Source: North Jersey.com
Abortion providers in New Jersey are prepared to help pregnant people from other states if the U.S. Supreme Court overturns the Roe v. Wade decision and allows states to restrict or ban such services. Over the last year, the state has taken steps to protect and expand access to abortion.
A few people from Texas already have received abortions in New Jersey, in the wake of that state’s law prohibiting abortions after six weeks, providers report. In 2019, more than 1,300 out-of-state residents received abortions in New Jersey, according to the latest data from the federal Centers for Disease Control and Prevention.
That number is expected to grow.
Thirteen states have laws already on the books severely limiting access to abortion, while 13 others are poised to enact such laws.

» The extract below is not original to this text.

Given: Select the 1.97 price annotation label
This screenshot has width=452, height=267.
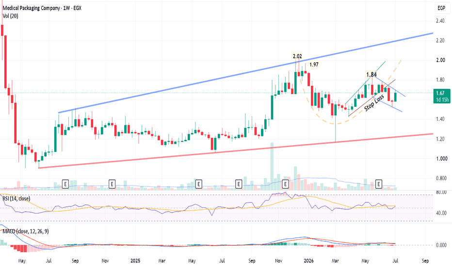Looking at the screenshot, I should click(314, 65).
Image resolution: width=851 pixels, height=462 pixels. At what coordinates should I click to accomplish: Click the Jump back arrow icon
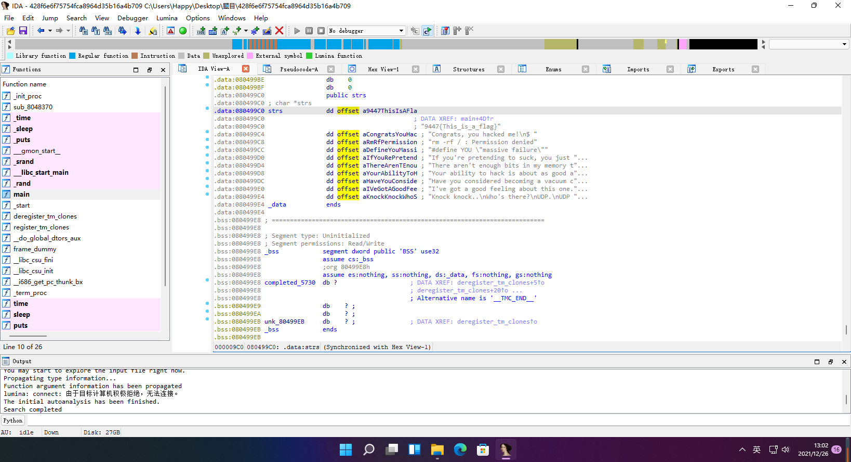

As a result, nearly half of women United States could lose access to abortion. But New Jersey has taken the opposite approach — expanding abortion access by increasing the types of providers who can perform the procedure.
Within the state, abortion pills can be prescribed via telemedicine. And private groups are helping to pay for travel, accommodation and medical costs, when necessary, for pregnant people seeking to terminate a pregnancy.
“We will get an influx from other states,” said Dr. Glenmarie Matthews, a professor of obstetrics, gynecology and reproductive health at Rutgers Robert Wood Johnson Medical School and director of the Reproductive Choice Program at New Jersey Medical School. A woman from Texas recently called her office to ask the price of an abortion, she said.
Dr. Glenmarie Matthews, professor of obstetrics, gynecology and reproductive health at Rutgers Robert Wood Johnson Medical School and director of the Reproductive Choice Program at New Jersey Medical School.
Matthews also said the atmosphere among her colleagues was charged after Politico published a leaked draft opinion from the U.S. Supreme Court that would overturn Roe v. Wade, the 1973 decision that affirmed the constitutional right to abortion nationwide.
The Supreme Court said Tuesday that the leaked draft overturning Roe, written by Justice Samuel A. Alito Jr., was authentic, but that it did not represent a final decision by the court or the final position of any justice. A decision is expected by late June.
“We’re trying to figure out what actions we can take,” Matthews said, “and how use our voices to not let this [decision] move forward.”
New Jersey cemented the right to reproductive choice, including pregnancy termination, in a state law signed by Gov. Phil Murphy on Jan. 13. The act was passed in anticipation that the new majority on the Supreme Court would overturn Roe and allow states to set their own abortion policies.